One time when I was a kid Dad got me a two-wheeled bicycle. We went out to the driveway so he could teach me how to ride it. I looked down to the street at the bottom.
“No,” I said.
“But you have to,” Dad said. “The bike will allow you to go all over the neighborhood and play with all the other kids on their bikes.”
“But I don’t want to.”
“You should want to.”
Then I got up on the bike, and he held it so it wouldn’t tip over.
“How does it stay up on two really skinny wheels?” I asked.

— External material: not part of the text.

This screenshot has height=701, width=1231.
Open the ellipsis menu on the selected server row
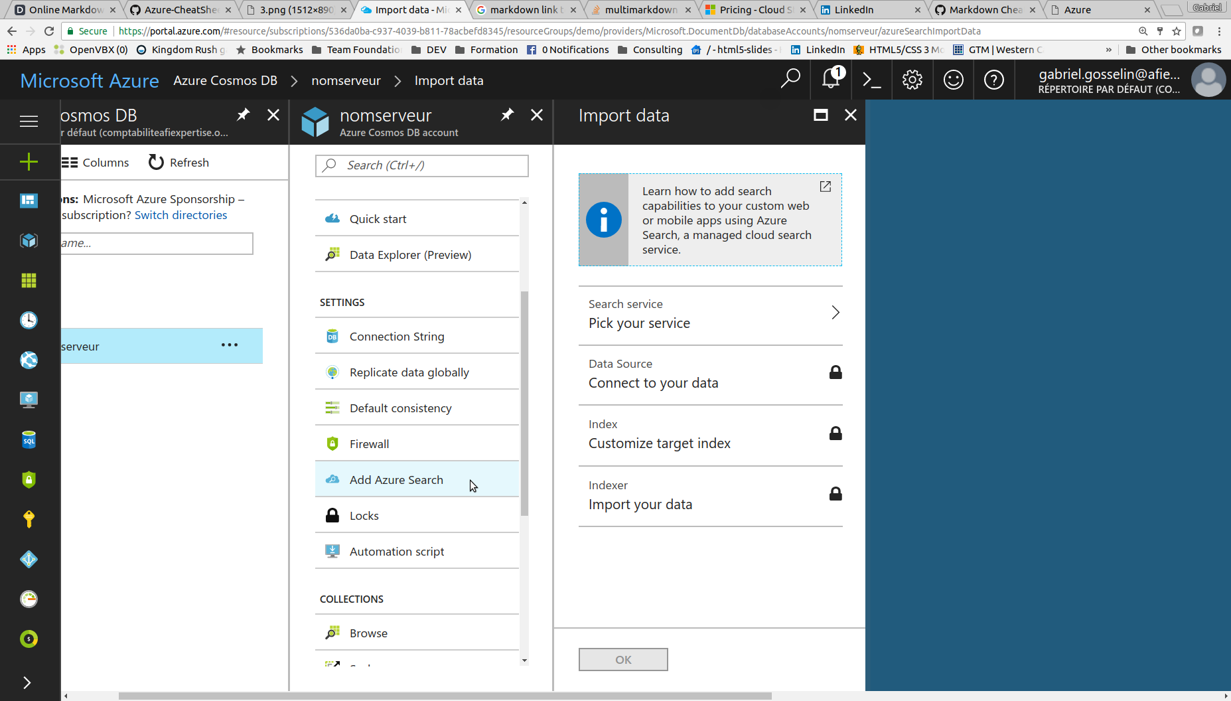coord(230,345)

“It stays up when you pedal,” he said.
I started pedaling and the bike started to go forward, but I didn’t really believe it could stay up without Dad holding it. Then suddenly he took his hand off, and the bike started to wobble, and I had to put my foot on the ground to stop it before I fell.
“Try again,” Dad said.
“Do I have to?” I asked.
Then we tried again, and I rode a little ways without Dad holding me up. It started to get a little fast, and I kept looking at the steep driveway. I knew I was going to fall eventually, so I decided to make it fall myself. I tipped it over and tumbled and skinned my knee.
“See!” I said.
“Try again,” Dad said. “The more you do it, the more you get the hang of it.”
“I don’t care. I don’t care about riding bikes with other kids.”
“It’s easier than you’re making it.”
“No, it’s too hard, and I don’t want to.”
“You’re just going to quit then?”
Then I went inside and played Stuffed Animal War by myself and never rode the bike again.